Train a new model with the default configuration:

accelerate launch foregrounds_diffusion/train.py --run-name my_run_v1

To enable Weights & Biases logging (see the Weights & Biases section for setup):

accelerate launch foregrounds_diffusion/train.py --run-name my_run_v1 --wandb

Checkpoints are saved to results/my_run_v1/model-{step}.pt every 5 steps (configurable via --checkpoint-freq).

Sampling with Full DDPM (1000 steps)

Generate samples from a trained checkpoint:

accelerate launch foregrounds_diffusion/sample.py \
  --checkpoint results/my_run_v1/model-20.pt \
  --batches 10 \
  --batch-size 16 \
  --output data/low_pass/2mJy/samples.npy

This generates 10 × 16 = 160 correlated CIB–tSZ patch pairs and saves them as a single .npy file with shape (160, 2, 256, 256).

Sampling with DDIM (250 steps, ~4× faster)

Use DDIM for faster sampling with minimal quality loss:

accelerate launch foregrounds_diffusion/sample.py \
  --checkpoint results/my_run_v1/model-20.pt \
  --batches 10 \
  --batch-size 16 \
  --output data/low_pass/2mJy/samples_ddim250.npy \
  --sampling-timesteps 250

The --sampling-timesteps argument accepts any integer < 1000. Typical choices are 50 (very fast, ~1s/patch), 100 (fast, ~2s/patch), or 250 (good quality/speed trade-off, ~0.5s/patch).

Weights & Biases

Weights & Biases (WandB) integration is optional and off by default. Both training and sampling can log to WandB with the --wandb flag.

Setup

Set your WandB API key before running:

export WANDB_API_KEY=<your_key>

To persist the key across sessions, add the line to your ~/.bashrc or ~/.zshrc:

echo 'export WANDB_API_KEY=<your_key>' >> ~/.bashrc

Logging

When enabled with the --wandb flag:

Training:

Logs train/loss per step
Logs CIB and tSZ sample image grids at each checkpoint milestone
Project name: cmb_foregrounds_diffusion

Sampling:

Logs sample image grids (visualisation of generated CIB and tSZ patches)
Saves the output .npy file as a WandB artifact for lineage tracking

Example with WandB

export WANDB_API_KEY=<your_key>
accelerate launch foregrounds_diffusion/train.py --run-name my_run_v1 --wandb

SLURM and HPC Clusters

For users with access to HPC clusters running SLURM, two shell scripts are provided to streamline job submission.

Training on a Single GPU

Edit train_slurm.sh to configure your run, then submit:

# Edit the variables at the top of the file
vim train_slurm.sh

# Submit the job
sbatch train_slurm.sh

Configuration Variables in train_slurm.sh:

Variable	Default	Purpose
`RUN_NAME`	`run_v1`	Run label; checkpoints saved to `results/<RUN_NAME>/`
`USE_WANDB`	`false`	Set to `true` to enable Weights & Biases logging

The script allocates:

1 GPU (Ampere, A100)

LISTED RECORDS:
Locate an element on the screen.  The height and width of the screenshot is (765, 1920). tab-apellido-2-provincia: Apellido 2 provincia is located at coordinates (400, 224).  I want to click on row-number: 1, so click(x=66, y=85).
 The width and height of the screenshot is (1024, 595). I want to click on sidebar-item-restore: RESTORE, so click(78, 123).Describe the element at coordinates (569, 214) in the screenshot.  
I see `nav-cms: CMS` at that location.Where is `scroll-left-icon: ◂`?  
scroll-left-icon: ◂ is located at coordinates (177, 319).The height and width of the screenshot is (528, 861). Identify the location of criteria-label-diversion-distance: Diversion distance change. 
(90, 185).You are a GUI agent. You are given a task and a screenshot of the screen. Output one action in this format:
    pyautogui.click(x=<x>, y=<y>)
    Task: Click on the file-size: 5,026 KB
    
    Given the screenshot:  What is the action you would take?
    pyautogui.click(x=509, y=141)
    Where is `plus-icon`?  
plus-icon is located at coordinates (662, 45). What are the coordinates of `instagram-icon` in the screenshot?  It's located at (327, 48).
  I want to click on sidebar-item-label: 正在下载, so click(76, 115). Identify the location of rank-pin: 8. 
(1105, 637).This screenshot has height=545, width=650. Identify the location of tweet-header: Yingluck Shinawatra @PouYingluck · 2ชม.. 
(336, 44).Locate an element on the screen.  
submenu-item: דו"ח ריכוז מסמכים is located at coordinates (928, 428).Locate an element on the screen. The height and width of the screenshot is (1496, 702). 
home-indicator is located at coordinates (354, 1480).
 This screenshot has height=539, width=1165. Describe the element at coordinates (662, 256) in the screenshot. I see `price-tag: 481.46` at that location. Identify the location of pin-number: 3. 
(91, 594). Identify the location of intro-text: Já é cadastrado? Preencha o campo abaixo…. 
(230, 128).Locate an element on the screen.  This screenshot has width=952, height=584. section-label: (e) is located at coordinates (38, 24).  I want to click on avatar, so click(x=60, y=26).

QUESTIONS TO ANSWER:
• A. Using the foreground diffusion guide, answer each of the following:
(i) How often are checkpoints saved by default, and which option changes this?
(ii) Under what project name does training log to Weights & Biases?
(iii) What is the default value of `USE_WANDB` in train_slurm.sh?
• B. Continue the foreground diffusion guide from the point where it stops.

RESULTS:
• A.
(i) Every 5 steps; the interval can be changed with --checkpoint-freq.
(ii) cmb_foregrounds_diffusion.
(iii) false.

• B.
8 CPU cores
128 GB RAM
1–12 hour wall time

Sampling on Four GPUs

Edit sample_slurm.sh to configure your sampling run, then submit:

# Edit the variables at the top of the file
vim sample_slurm.sh

# Submit the job
sbatch sample_slurm.sh

Configuration Variables in sample_slurm.sh:

Variable	Default	Purpose
`CHECKPOINT`	`results/run_v1/model-20.pt`	Path to trained checkpoint
`OUTPUT`	`data/low_pass/2mJy/samples.npy`	Output `.npy` file path
`BATCHES`	`10`	Number of sampling batches
`BATCH_SIZE`	`16`	Samples per batch per GPU; total samples = `BATCHES × BATCH_SIZE × 4`
`SAMPLING_TIMESTEPS`	(empty)	Leave empty for full DDPM (1000 steps); set to an integer (e.g., `250`) for DDIM
`USE_WANDB`	`false`	Set to `true` to enable Weights & Biases logging

The script allocates:

4 GPUs (Ampere, A100)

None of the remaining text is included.